Я глубоко вдохнул, как перед прыжком во сне, и равнодушно сообщил:
— Человек тут один — совсем лишний…
— …Совсем?
— Совсем.
Ковшук молчал. Не так, как молчат в раздумье над поставленной задачей, а отстраненно, далеко он был, будто вспоминал что-то стародавнее.
— Если я умру… — заговорил Семен неспешно, и, судя по этой обстоятельности, он не сомневался в существовании альтернативы. Но почему-то смолчал, весь утонул в своем тягостном воспоминании.
— Что будет, если ты умрешь? — поинтересовался я.
Но он махнул рукой:
— Ничего, не важно. Ты мне только скажи, Павел, зачем тебе все это?
— Трудно объяснить, Сема. Но если коротко, я хочу победить в жизни.
Семен помотал своим черным адмиральским фургоном:
— В жизни нельзя победить, Пашенька, жизнь — игра на проигрыш… Может, и не надо было уезжать из Паранайска… — И, вздохнув, неожиданно отказался от альтернативы: — Все одно всякая жизнь кончается смертью!
— Сеня, смерть — это не проигрыш.
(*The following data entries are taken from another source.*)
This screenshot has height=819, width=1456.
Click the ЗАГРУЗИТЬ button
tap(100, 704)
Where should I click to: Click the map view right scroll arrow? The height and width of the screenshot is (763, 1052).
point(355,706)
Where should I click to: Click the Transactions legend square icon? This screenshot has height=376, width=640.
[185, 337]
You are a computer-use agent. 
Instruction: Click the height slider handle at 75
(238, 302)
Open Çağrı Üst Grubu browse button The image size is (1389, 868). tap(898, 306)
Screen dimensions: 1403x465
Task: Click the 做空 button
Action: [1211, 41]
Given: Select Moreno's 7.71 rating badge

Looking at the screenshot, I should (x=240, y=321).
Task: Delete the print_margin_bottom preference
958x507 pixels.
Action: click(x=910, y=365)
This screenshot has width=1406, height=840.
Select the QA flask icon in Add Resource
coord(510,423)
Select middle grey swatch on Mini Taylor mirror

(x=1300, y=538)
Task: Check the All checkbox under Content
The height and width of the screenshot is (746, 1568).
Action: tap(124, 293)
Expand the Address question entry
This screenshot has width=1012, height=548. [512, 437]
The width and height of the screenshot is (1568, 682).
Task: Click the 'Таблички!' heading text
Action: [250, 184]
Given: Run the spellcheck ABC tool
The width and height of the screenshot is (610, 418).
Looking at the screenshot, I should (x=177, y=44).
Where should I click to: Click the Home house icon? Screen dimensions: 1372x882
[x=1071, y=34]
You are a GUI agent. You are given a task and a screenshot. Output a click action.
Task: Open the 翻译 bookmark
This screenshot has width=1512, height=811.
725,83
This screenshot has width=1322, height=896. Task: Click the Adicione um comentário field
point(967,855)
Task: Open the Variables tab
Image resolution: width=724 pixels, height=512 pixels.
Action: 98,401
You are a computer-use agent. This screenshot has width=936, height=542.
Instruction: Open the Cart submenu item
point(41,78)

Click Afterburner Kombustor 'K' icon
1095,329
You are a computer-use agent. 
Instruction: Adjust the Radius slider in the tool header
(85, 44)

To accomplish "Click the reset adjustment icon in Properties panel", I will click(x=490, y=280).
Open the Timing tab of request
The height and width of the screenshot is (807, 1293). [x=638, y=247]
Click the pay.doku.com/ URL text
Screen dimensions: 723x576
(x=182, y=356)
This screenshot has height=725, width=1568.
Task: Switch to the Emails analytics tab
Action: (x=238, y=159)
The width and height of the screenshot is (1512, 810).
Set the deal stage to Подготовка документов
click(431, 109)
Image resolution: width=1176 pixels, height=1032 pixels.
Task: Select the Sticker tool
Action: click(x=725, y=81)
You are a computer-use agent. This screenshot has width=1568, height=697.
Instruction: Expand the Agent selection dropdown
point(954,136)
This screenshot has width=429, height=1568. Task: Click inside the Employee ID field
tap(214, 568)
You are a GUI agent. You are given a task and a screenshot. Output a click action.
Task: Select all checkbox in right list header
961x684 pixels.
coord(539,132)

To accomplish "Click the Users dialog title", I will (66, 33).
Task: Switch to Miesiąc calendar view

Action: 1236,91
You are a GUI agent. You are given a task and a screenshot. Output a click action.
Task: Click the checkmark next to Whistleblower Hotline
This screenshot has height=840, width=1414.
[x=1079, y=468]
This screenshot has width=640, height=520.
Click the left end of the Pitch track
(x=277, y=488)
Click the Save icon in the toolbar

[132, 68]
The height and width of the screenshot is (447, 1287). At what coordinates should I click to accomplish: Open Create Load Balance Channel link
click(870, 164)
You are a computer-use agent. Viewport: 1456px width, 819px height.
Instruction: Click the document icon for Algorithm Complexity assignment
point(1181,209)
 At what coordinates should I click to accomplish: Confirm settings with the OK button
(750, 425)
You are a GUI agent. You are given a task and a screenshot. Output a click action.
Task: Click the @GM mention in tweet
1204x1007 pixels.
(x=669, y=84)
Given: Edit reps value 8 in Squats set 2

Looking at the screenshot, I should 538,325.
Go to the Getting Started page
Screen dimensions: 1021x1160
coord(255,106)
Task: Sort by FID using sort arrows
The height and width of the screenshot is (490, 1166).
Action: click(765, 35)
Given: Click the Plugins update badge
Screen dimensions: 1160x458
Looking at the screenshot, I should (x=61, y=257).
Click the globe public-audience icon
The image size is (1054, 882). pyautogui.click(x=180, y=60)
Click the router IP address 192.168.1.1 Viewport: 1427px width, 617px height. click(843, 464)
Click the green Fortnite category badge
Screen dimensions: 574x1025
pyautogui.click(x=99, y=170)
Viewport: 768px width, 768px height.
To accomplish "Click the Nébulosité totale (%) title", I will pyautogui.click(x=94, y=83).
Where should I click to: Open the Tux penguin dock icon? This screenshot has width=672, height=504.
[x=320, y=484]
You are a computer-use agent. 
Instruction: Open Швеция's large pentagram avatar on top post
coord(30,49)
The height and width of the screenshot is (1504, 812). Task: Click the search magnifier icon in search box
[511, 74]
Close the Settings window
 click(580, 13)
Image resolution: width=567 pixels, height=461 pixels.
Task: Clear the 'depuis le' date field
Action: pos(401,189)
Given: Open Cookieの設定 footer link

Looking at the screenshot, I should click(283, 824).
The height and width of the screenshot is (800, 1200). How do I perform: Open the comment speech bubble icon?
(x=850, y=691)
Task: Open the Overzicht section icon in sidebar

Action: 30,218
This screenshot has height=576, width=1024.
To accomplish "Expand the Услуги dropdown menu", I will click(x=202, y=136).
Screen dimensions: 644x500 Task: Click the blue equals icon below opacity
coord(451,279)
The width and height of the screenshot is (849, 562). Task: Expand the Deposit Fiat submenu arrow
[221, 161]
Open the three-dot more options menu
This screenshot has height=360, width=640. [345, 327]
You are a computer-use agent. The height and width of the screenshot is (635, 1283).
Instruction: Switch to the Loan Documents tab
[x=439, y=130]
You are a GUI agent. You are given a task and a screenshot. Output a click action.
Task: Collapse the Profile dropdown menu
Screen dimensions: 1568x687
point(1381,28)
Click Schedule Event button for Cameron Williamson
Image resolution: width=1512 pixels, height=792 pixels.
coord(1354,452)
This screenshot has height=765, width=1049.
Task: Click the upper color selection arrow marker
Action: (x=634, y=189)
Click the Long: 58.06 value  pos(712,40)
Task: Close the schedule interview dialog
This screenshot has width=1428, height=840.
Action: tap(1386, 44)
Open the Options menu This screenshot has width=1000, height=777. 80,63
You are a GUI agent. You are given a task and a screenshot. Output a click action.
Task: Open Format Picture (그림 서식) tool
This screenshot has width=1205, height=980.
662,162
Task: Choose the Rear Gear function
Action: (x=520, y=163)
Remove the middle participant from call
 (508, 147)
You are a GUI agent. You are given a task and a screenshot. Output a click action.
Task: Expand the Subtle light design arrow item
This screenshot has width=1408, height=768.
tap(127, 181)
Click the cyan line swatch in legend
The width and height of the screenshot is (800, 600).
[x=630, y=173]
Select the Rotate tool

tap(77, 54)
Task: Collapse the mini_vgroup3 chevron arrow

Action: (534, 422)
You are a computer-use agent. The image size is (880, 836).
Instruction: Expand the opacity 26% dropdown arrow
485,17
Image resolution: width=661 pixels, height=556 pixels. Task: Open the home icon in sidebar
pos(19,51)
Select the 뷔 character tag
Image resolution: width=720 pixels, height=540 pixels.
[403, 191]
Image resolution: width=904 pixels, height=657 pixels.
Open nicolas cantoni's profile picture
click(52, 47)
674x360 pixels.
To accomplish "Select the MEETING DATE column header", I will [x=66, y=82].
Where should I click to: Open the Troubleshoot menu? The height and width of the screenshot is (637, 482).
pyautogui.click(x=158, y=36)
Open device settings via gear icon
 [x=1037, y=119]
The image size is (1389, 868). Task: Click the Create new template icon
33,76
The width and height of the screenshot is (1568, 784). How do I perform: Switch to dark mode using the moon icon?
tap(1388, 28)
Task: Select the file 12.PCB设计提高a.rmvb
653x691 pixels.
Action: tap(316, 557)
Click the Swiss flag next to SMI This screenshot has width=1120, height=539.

Смерть — это окончание игры.
— Одно и то же, — сказал он устало и подвинул ко мне по столу листы с объяснением Тэддера. — Возьми их, Паша, не нужны они мне…
Ах, какая тишина, какое молчание, какая тягота немоты разделяла нас!
Слабо гудела люминесцентная лампа, шоркал дождь по стеклу, какая-то пьяненькая девка заорала на улице пронзительно-весело: «Никакого кайфа от собачьего лайфа!..» Я достал зажигалку, поднял над столом листы и чиркнул «ронсоном» под левым нижним уголком, где фиолетовыми чернилами, радужно зазеленевшими от времени, была выведена трясущейся рукой вялая подпись «Б. Ф. Тэддер. 28 октября 1948 года». Желто-синее пламя ласково облизало лист, скрутило его в черный вьющийся свиток, побежало вверх, почти стегануло мне жаром пальцы, и тогда я уронил этот живой, бьющийся кусок огня в большую железную пепельницу. Пыхнул пару раз бумажный костерок, пролетел но комнате серым дымом, и я пальцем расшерудил слабый потрескивающий пепел. На кусочке пепла ясно проступило серебряное слово «Грубер», и я растер его. Все исчезло. Память о Грубере была кремирована. Теперь навсегда.
— Так что, Сеня, значит — нет?
— Почему — нет? Да. Я его уберу.
— Ну и хорошо.
— А почему ты сам не управишься? Не хуже моего умеешь.
— Мне нельзя. Я около него засвечен.
— Ладно, сделаю. Кто?
— Я тебе его завтра покажу.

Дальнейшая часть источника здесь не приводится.